Lootman wrote:Has Visa been trying to jack up its interchange fees? Both Visa and MC historically had low interchange fees in the UK, relative to what they charge in the US. That is why welcome bonuses, cashback and point/mile earning rates on UK cards are low compared to what you get in the US.
Whereas Amex always had high fees, which is why they are less well accepted in the UK.
I'm surprised you weren't aware of this given your wide reading across the spectrum on matters to do with Brexit. But yes, this is one of those stories where Brexit plays a big part, it's not the only reason but it interacts with other factors to make things much worse for people in the UK than elsewhere.
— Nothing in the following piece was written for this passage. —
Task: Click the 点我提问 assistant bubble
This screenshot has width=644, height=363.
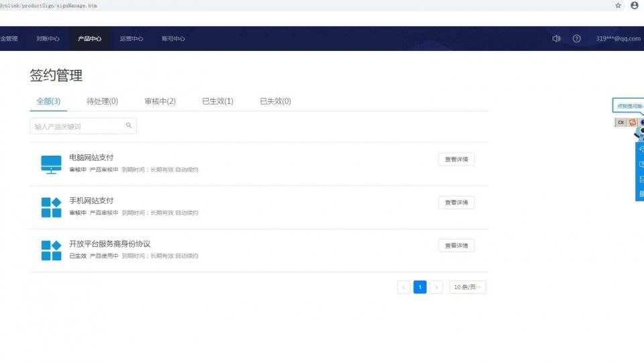Action: point(629,106)
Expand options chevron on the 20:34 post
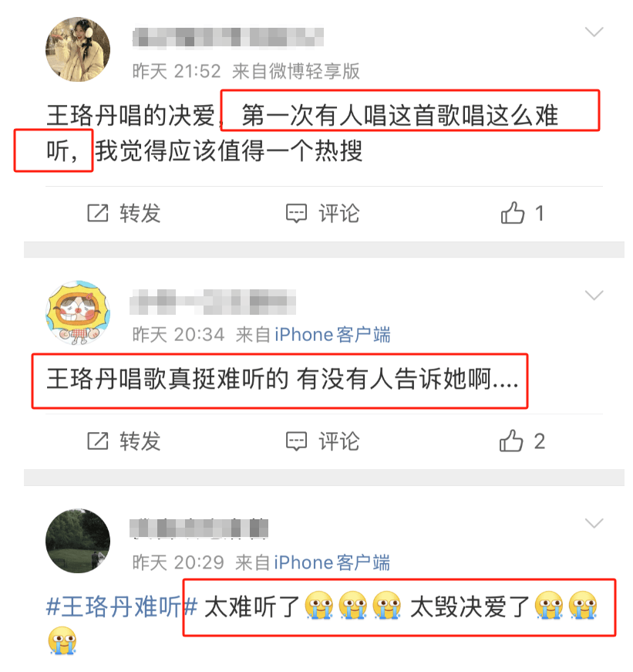Viewport: 633px width, 672px height. (594, 295)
In 2015 the European Parliament voted to introduce the Interchange Fee Regulation in an attempt to standardise card processing across the Single Market and give more transparency on fees. It also capped debit card interchange fees at 0.2% and credit cards at 0.3% for transactions where merchant, acquirer and card issuer were all based in the EU (and extended to the EEA).
Following Brexit, the UK onshored the IFR in the Interchange Fee (Amendment) (EU Exit) Regulations 2019 - so the 0.2/0.3% caps apply on transactions with UK cards with UK stores.
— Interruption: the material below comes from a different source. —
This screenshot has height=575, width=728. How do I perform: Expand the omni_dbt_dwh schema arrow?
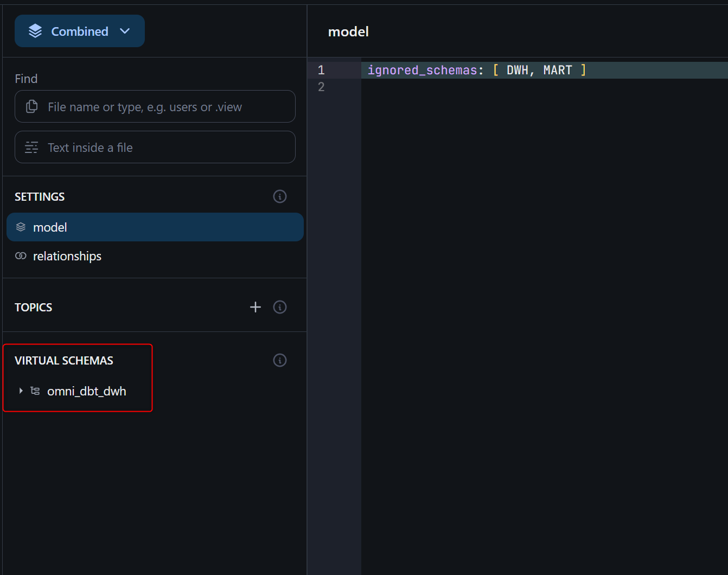(x=21, y=391)
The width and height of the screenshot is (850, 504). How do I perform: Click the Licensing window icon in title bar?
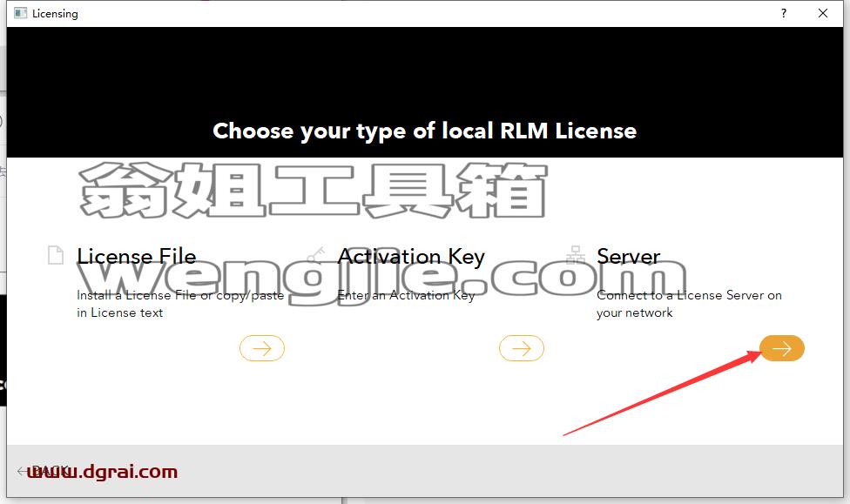pos(21,13)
However, when you buy something from amazon.co.uk, you're not buying from a UK company, you're buying from Amazon Europe Core SARL in the more ... tax-efficient ... location of Luxembourg. Before Brexit this didn't matter, as a British card transaction with a Luxembourg company still counted as an EE-to-EEA transaction, but after Brexit it's a "foreign" transaction and so isn't regulated. And at the moment the card companies are looking at any way to increase revenue after the pandemic so after Brexit happened they announced that fees for these "foreign" transactions would be going up to 1.5%.Bloomberg
has more detail - reading between the lines, although both are going to 1.5% Visa is being more aggressive than Mastercard about its price rises and eg having separate rates for online purchases, whereas Mastercard are unwilling to upset their relationship with Amazon's credit card division. And the UK is a pretty small pawn in a wider battle ranging from the US to the EU.
Amex doesn't have interchange fees as they combine the roles of "bank" and "card company" so they're not strictly comparable (and are only partly subject to the IFR rules), but some of their rates go down to 1.3% although 2-3% is more typical, so yes Visa/Mastercard are starting to encroach on Amex territory. But the usual argument for ignoring Amex is 1) they're 1% of the UK market and 2) their cardholders spend more, so overall profits are better if you accommodate Amex holders. The UK and Ireland are rather unusual in having Visa with >80% of the credit card market, other than Spain they're <50% in all other European countries.